药物敏感试验指导肺癌合并恶性胸腔积液的顺铂联合其他药物胸腔内化疗

Intrapleural chemotherapy for malignant pleural effusion of lung cancer based on the drug sensitivity test of cisplatin combined with other agents

目的用药物敏感试验预测肺癌合并恶性胸腔积液癌细胞对顺铂联合其他药物的敏感度，观察其在指导此类患者的顺铂联合其他化疗药物胸腔内化疗的价值。方法将44例胸腔积液癌细胞阳性肺癌患者随机分为两组：药物敏感试验组（20例，有2例因体外药物敏感试验失败而被排除）和对照组（22例）。药物敏感试验组患者用三磷酸腺苷-肿瘤细胞药物敏感试验（ATP-TCA）法分别检测胸腔积液癌细胞对顺铂加香菇多糖、顺铂加甘露聚糖肽、顺铂加A群链球菌制剂、顺铂加干扰素、顺铂加金黄色葡萄球菌滤液制剂、顺铂加卡介苗多糖核酸、顺铂加红色诺卡菌细胞壁骨架、顺铂加白细胞介素-2的敏感度，并选择抑瘤率最高的联合化疗药物对患者进行胸腔内化疗，观察治疗后胸腔积液完全缓解率及胸腔积液癌细胞转阴率，并与对照组比较。结果药物敏感试验组患者对各联合化疗药物敏感的例数为：顺铂加香菇多糖14例、顺铂加甘露聚糖肽18例、顺铂加A群链球菌制剂17例、顺铂加干扰素10例、顺铂加金黄色葡萄球菌滤液制剂16例、顺铂加卡介苗多糖核酸15例、顺铂加红色诺卡菌细胞壁骨架17例、顺铂加白细胞介素-216例。药物敏感试验组完全缓解率为65．0％，对照组为27．3％（P〈0．05）。药物敏感试验组胸腔积液癌细胞转阴率为80．0％，对照组为45．5％（P〈0．05）。结论用药物敏感试验指导肺癌合并恶性胸腔积液的胸腔内个体化化疗可提高完全缓解率和胸腔积液癌细胞转阴率，该方法具有临床实用价值。

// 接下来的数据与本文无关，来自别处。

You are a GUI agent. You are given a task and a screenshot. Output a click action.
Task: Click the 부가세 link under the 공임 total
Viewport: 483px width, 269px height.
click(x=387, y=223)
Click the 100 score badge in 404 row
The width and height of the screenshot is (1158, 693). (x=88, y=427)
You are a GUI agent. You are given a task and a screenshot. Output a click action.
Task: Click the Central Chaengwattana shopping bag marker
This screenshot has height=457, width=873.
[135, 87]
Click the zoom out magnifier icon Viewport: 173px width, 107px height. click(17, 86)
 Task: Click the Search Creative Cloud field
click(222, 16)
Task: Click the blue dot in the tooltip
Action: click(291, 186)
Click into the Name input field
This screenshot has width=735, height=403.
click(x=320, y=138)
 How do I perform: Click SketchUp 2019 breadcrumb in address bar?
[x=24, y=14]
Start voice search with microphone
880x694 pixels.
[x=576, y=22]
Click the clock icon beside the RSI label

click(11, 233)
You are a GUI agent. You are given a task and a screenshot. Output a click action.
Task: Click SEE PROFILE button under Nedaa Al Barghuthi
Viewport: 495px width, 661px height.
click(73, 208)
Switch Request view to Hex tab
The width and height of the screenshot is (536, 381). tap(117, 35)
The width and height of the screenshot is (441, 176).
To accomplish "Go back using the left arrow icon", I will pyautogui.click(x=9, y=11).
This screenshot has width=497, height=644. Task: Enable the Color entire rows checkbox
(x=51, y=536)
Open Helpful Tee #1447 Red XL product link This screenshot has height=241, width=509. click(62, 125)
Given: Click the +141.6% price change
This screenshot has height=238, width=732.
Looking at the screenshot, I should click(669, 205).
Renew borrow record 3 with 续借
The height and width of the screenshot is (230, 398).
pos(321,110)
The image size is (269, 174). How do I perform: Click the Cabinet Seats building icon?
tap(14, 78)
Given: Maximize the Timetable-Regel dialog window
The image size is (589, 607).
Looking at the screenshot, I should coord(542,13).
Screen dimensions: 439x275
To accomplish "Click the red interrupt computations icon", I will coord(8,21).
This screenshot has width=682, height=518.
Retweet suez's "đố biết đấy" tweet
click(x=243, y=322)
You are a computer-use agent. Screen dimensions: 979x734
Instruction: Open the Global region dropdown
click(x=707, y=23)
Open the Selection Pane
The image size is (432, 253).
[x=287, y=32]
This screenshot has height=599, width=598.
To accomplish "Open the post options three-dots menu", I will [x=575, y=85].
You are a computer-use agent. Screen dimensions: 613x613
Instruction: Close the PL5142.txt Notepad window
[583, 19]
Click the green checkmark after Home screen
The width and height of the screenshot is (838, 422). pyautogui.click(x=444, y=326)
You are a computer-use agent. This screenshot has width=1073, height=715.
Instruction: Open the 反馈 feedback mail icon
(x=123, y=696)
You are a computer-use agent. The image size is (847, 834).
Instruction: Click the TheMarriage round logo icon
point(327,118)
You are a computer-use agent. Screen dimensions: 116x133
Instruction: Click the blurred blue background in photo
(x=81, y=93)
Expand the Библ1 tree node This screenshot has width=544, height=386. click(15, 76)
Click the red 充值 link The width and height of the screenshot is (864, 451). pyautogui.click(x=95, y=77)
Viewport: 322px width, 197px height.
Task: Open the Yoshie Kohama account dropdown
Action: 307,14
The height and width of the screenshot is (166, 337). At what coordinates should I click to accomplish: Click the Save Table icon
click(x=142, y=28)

Objective To estimate the sensitivity of malignant cells from pleural effusion of lung cancer to cisplatin combined with other agents by in vitro sensitivity test, and to study its value in individualized intrapleural chemotherapy. Methods Forty-four cases of lung cancer with malignant pleura/effusion were divided into two groups randomly：drug sensitivity test group （20 cases, discard 2 cases who were defeated in drug sensitivity test） and control group （22 cases）. The sensitivities of malignant cells to cisplatin and lentinan, cisplatin and mannatide,cisplatin and group A streptococcus preparation, cisplatin and interferon,cisplatin and staphylococcus aureus culture filtrate, cisplatin and BCG polysaccharide and nucleic acid preparation, cisplatin and Nocadia rubra cell wall skeleton （N-CWS）, cisplatin and interleukin-2 by ATP - TCA were detected,and one of the most sensitive drugs was applied to intrapleural chemotherapy by drug sensitivity test group. The rates of the patients with complete remission and with disappearance of pleural effusion cancer cells in the drug sensitivity test group were compared with the patients in control group who all were treated with cisplatin. Results In drug sensitivity test group, the sensitive cases to cisplatin and lenti- nan, cisplatin and mannatide, cisplatin and group A streptococcus preparation, cisplatin and interferon, cisplatin and staphylococcus aureus culture filtrate, cisplatin and BCG polysaccharide and nucleic acid preparation,cisplatin and N-CWS,cisplatin and interleukin-2 were 14,18,17,10,16,15,17 and 16 cases respectively. The rates of patients with complete remission and disappearance of pleural effusion cancer cell in the drug sensitivity test group were significandy higher than those in control group （65.0% and 27.3%, 80.0% and 45.5%）. Conclusion Individualized intrapleural chemotherapy based on the results of drug sensitivity test can improve the therapeutic efficacy of malignant pleural effusion from lung cancer.